### Recorded data

╔══

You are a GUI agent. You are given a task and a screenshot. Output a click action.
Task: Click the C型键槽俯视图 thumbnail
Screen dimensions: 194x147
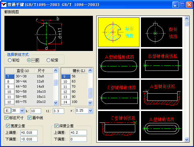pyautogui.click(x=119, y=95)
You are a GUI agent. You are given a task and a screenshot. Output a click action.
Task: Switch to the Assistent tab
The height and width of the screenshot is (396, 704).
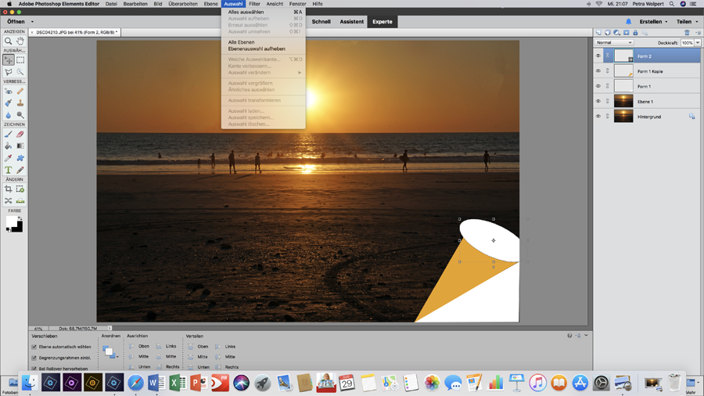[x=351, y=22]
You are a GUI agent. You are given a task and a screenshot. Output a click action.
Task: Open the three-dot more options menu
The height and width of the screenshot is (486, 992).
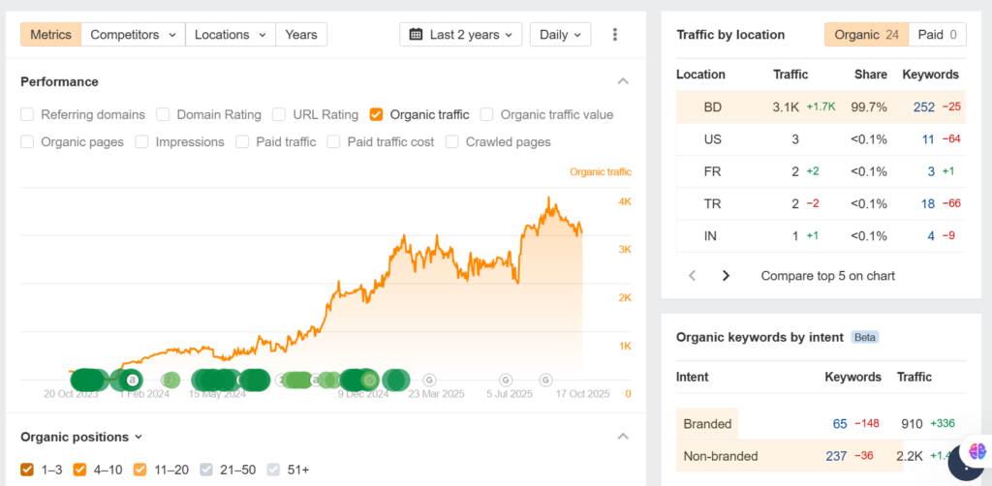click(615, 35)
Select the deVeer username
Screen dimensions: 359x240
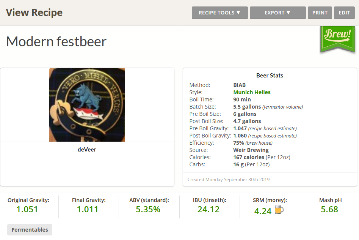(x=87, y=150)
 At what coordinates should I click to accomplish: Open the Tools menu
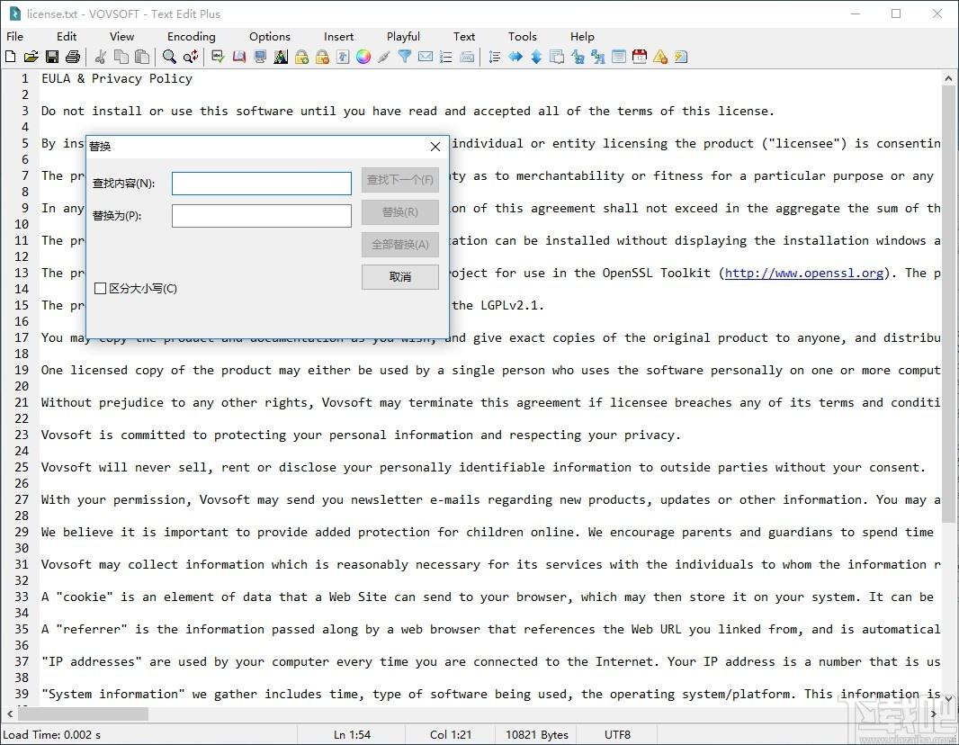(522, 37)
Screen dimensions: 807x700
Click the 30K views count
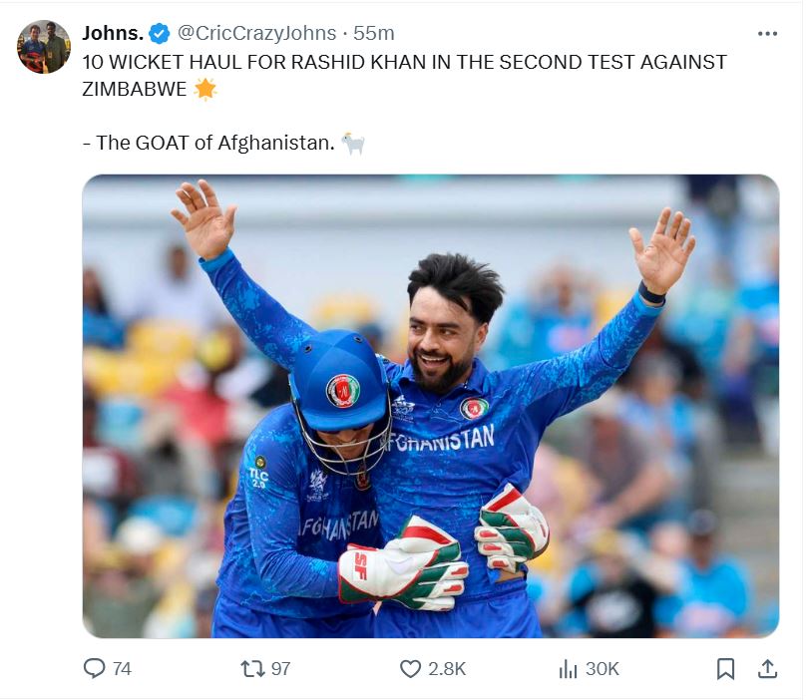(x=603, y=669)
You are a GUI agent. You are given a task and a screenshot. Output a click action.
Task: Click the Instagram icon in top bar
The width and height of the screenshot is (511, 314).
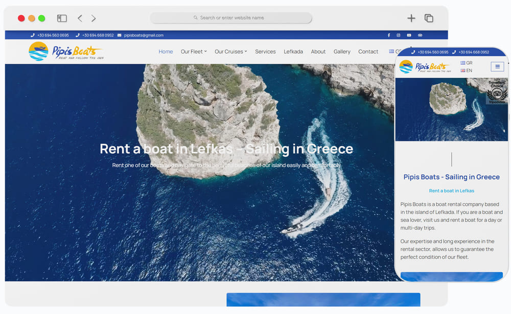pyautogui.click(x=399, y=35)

╚══

### Objective
Copy every line of the listing above word for word, leaving out the pictures.

### Solution to this task
You are a GUI agent. You are given a task and a screenshot. Output a click action.
Task: Click the C型键槽俯视图 thumbnail
Screen dimensions: 194x147
pyautogui.click(x=119, y=95)
You are a GUI agent. You are given a task and a screenshot. Output a click action.
Task: Switch to the Assistent tab
The height and width of the screenshot is (396, 704).
[x=351, y=22]
You are a GUI agent. You are given a task and a screenshot. Output a click action.
Task: Open the three-dot more options menu
The height and width of the screenshot is (486, 992).
click(615, 35)
Select the deVeer username
Screen dimensions: 359x240
(x=87, y=150)
 At what coordinates should I click to accomplish: Open the Tools menu
(522, 37)
Screen dimensions: 807x700
Click the 30K views count
(x=603, y=669)
You are a GUI agent. You are given a task and a screenshot. Output a click action.
Task: Click the Instagram icon in top bar
The width and height of the screenshot is (511, 314).
pyautogui.click(x=399, y=35)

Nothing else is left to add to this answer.